Assignment -> The following data has a line with "Image resolution: width=2464" and a line with "You are a GUI". Write out exactly those lines and all the lines between them.

==== Data for review ====

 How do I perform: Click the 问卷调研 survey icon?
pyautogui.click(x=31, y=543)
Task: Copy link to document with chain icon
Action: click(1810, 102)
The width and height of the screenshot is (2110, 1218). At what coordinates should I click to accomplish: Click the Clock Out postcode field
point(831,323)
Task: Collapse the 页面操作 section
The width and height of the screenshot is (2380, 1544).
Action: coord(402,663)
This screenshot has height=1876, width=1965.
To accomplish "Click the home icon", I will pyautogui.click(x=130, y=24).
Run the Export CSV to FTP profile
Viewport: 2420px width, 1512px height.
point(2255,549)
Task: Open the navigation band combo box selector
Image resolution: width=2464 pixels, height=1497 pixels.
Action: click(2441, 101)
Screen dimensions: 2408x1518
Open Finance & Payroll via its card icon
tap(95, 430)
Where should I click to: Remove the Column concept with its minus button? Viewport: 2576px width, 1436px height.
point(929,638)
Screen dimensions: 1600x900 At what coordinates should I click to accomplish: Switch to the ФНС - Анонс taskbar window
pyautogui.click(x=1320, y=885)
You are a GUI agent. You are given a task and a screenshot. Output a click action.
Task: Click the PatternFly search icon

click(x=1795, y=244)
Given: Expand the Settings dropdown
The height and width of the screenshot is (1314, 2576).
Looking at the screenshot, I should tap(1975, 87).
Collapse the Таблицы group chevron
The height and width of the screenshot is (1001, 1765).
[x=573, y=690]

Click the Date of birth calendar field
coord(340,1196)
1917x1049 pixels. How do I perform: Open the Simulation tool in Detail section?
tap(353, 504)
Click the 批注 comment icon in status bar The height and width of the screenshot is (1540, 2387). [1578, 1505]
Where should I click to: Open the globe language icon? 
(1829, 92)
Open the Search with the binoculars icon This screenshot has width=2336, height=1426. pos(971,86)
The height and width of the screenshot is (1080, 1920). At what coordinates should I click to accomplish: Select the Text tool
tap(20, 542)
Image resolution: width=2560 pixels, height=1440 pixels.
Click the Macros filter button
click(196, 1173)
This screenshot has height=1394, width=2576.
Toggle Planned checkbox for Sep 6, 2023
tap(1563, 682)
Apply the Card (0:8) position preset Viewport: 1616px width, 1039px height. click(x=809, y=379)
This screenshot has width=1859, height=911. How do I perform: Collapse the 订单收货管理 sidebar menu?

====

Response to the exercise ->
Image resolution: width=2464 pixels, height=1497 pixels.
Action: click(2441, 101)
Screen dimensions: 2408x1518
Open Finance & Payroll via its card icon
tap(95, 430)
Where should I click to: Remove the Column concept with its minus button? Viewport: 2576px width, 1436px height.
point(929,638)
Screen dimensions: 1600x900 At what coordinates should I click to accomplish: Switch to the ФНС - Анонс taskbar window
pyautogui.click(x=1320, y=885)
You are a GUI agent. You are given a task and a screenshot. Output a click action.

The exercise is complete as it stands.